Au fur et à mesure que nous approchons de la fin du traité, le ton de Wittgenstein s'anime d'une sorte d'imperceptible frémissement. Il s'approche, en effet, de la sphère propre du mystique (selon son expression) et une sorte d'intuition inexprimable s'impose à lui. Ce n'est plus l'idée abstraite, c'est le sentiment des limites du langage, qu'il éprouve : (...)
(Voir les dernières propositions citées dans : Wittgenstein 1.0)

Nous retrouvons ici cette fameuse affirmation de Wittgenstein : "Quiconque me comprend, reconnait mes propositions comme des non-sens". Mais le contexte replace cette affirmation dans une nouvelle perspective. Toutes ces proposition qui terminent le Traité appartiennent au quatrième genre d'usage du langage : elles cherchent à montrer l'inexprimable au travers de leur incorrection. Mais, dans la mesure même où elles essaient de montrer l'inexprimable, elles apparaissent comme non-sens. (...)
Quoiqu'il en soit, le Tractatus s'achève dans le "mystique". Ce "mystique" semble avoir trois composantes : le sentiment de l'existence, le sentiment du tout limité, et le sentiment de l'inexprimable, c'est-à-dire d'un au-delà du langage. Ces trois composantes sont en fait trois expressions différentes d'une même visée : l'impossibilité de donner, de l'intérieur du monde et du langage, un sens au monde, à son existence et à sa totalité. Wittgenstein ne nous en dit pas plus. L'intuition du non-sens du monde était-elle liée pour lui au sentiment d'une présence indicible ? Est-ce pour cela qu'il dit que celui qui a découvert le sens de la vie ne peut dire en quoi il consiste (6.521) ? (...)

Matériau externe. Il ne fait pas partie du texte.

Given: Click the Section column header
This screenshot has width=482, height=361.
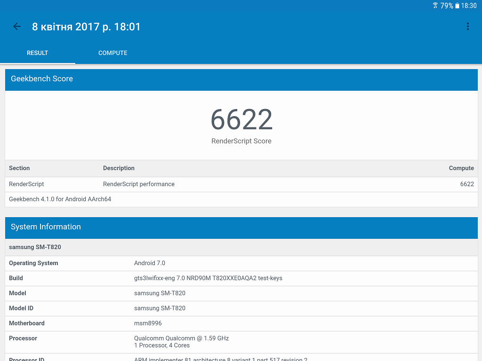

Mais si la dernière proposition de son Traité nous conduit à placer Wittgenstein dans la tradition des écrivains mystiques qui ont voulu nous conduire jusqu'au portes du silence devant l'Ineffable, le mouvement même de l'ouvrage nous apporte un point de vue extrêmement intéressant concernant le problème philosophique posé par la notion d'ineffable, et de transcendance. C'est du sein même de l'opposition à toute forme de transcendance et d'ineffable, que naît la possibilité d'affirmer : il y a un ineffable; je peux viser quelque chose qui transcende les limites du monde. En effet, le point de départ de Wittgenstein était bien : je ne puis penser que ce qui a une forme logique, c'est-à-dire un sens possible, c'est-à-dire ce qui est vérifiable empiriquement. Un tel principe excluait tout sens à la notion d'ineffable et de transcendance. Mais justement, si je ne peux penser que ce qui a une forme logique, je me heurte au fait que, par conséquent, je ne puis penser la forme logique elle-même; pour penser cette forme logique, je devrais sortir du langage et du monde; je découvre donc dans le même moment, que tout le "penser" ne se réduit pas au "dire", puisque je ne peux "dire" la forme logique, mais que je puis la viser, elle se montre à moi; et je découvre également que mon langage même est en quelque sorte un ineffable, que je ne puis pas le dire, que je puis seulement le viser, ou encore, que le langage cesse d'avoir un sens lorsqu'on veut exprimer le langage comme langage. Loin de m'interdire la notion d'ineffable, le langage me l'ouvre : parce que j'ai voulu parler exactement et logiquement, je suis obligé d'employer un langage inexact logiquement, un langage qui ne représente rien, mais qui évoque. Je retrouve la valeur incantatoire du langage; j'entrevois que la forme la plus fondamentale du langage pourrait être la poésie, qui fait naître le monde devant moi. C'est dans ce langage poétique, c'est dans cette fonction indicative ou évocative du langage, que j'ai le droit d'affirmer : "il y a vraiment un ineffable; il se montre; c'est cela le mystique" (6.522). (...)
Extrait de : Wittgenstein et les limites du langage, (Réflexions sur les limites du langage à propos du "Tractatus Logico-Philosophicus de Wittgenstein")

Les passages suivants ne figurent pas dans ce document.